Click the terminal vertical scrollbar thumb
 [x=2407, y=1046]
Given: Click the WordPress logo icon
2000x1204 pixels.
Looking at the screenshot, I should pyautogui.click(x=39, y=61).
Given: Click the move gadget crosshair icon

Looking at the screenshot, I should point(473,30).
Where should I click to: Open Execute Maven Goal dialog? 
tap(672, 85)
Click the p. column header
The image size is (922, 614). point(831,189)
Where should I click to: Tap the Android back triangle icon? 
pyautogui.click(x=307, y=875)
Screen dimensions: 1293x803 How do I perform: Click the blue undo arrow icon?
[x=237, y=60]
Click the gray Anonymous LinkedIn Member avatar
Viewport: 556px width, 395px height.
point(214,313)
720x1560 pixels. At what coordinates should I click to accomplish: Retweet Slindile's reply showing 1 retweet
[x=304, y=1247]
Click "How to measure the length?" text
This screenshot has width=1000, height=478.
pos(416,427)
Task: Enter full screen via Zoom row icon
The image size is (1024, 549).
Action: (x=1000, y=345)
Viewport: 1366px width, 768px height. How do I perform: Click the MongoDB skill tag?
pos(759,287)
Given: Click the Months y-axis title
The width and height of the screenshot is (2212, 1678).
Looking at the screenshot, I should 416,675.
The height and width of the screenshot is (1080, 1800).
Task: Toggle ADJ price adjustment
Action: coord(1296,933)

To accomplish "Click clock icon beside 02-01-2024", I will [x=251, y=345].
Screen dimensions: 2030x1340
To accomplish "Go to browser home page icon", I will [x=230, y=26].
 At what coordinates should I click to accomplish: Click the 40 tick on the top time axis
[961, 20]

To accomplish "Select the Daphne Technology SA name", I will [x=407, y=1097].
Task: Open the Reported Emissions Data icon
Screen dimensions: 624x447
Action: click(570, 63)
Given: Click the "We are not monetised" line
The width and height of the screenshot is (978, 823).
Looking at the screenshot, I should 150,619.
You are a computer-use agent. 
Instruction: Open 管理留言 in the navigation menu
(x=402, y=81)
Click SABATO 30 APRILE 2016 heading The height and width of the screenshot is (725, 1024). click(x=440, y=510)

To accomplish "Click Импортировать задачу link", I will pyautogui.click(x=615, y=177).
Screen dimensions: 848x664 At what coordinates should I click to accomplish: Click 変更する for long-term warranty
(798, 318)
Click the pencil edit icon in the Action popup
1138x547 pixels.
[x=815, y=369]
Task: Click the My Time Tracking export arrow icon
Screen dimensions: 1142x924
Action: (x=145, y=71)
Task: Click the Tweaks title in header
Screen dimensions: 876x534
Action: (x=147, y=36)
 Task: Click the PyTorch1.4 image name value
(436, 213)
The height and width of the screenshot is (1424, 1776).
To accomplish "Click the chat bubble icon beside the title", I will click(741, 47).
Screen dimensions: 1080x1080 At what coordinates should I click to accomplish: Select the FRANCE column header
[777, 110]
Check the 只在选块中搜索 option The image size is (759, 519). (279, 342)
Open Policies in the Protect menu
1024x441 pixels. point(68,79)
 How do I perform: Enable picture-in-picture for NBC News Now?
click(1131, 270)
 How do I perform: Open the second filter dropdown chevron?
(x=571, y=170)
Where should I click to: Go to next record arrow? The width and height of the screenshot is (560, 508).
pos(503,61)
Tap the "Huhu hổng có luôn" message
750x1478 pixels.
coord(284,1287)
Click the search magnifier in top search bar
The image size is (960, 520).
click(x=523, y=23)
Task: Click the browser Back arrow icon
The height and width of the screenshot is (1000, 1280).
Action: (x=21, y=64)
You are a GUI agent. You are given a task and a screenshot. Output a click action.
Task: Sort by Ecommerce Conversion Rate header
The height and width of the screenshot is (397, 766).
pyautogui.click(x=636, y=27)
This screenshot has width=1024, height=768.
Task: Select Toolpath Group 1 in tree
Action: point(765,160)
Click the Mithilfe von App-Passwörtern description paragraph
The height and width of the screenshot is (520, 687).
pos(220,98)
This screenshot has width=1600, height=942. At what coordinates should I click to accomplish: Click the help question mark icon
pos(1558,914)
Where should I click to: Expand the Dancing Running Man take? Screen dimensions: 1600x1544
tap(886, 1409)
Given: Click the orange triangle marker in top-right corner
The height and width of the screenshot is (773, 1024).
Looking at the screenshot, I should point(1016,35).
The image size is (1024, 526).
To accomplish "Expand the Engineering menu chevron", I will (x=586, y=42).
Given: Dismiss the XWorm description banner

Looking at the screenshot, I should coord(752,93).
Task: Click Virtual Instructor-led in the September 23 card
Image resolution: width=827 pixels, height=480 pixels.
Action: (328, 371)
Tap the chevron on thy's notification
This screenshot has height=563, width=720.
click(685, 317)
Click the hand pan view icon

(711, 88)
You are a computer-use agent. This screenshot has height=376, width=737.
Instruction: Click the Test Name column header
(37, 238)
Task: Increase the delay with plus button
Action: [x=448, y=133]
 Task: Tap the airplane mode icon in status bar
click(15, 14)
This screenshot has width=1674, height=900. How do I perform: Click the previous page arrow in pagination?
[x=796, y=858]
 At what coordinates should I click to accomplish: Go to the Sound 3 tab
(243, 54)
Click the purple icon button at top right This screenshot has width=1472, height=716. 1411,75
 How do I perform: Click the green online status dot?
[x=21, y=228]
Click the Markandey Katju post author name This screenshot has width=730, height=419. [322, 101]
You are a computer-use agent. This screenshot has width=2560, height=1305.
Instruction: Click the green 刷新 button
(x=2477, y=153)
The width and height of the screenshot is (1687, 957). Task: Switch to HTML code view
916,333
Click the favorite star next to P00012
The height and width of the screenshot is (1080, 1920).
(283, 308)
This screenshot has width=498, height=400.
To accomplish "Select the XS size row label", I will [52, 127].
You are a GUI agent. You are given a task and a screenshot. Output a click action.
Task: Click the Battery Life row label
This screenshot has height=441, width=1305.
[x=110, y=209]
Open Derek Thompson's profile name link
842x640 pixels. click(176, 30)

⁂

▶ EXERCISE AIM
Copy word for word the part of the data that opens with the line containing "Click the search magnifier in top search bar" and closes with the line containing "tap(886, 1409)", including both of those lines.

▶ SOLUTION TO THE PROBLEM
Click the search magnifier in top search bar
The image size is (960, 520).
click(x=523, y=23)
Task: Click the browser Back arrow icon
The height and width of the screenshot is (1000, 1280).
Action: (x=21, y=64)
You are a GUI agent. You are given a task and a screenshot. Output a click action.
Task: Sort by Ecommerce Conversion Rate header
The height and width of the screenshot is (397, 766).
pyautogui.click(x=636, y=27)
This screenshot has width=1024, height=768.
Task: Select Toolpath Group 1 in tree
Action: point(765,160)
Click the Mithilfe von App-Passwörtern description paragraph
The height and width of the screenshot is (520, 687).
pos(220,98)
This screenshot has width=1600, height=942. At what coordinates should I click to accomplish: Click the help question mark icon
pos(1558,914)
Where should I click to: Expand the Dancing Running Man take? Screen dimensions: 1600x1544
tap(886, 1409)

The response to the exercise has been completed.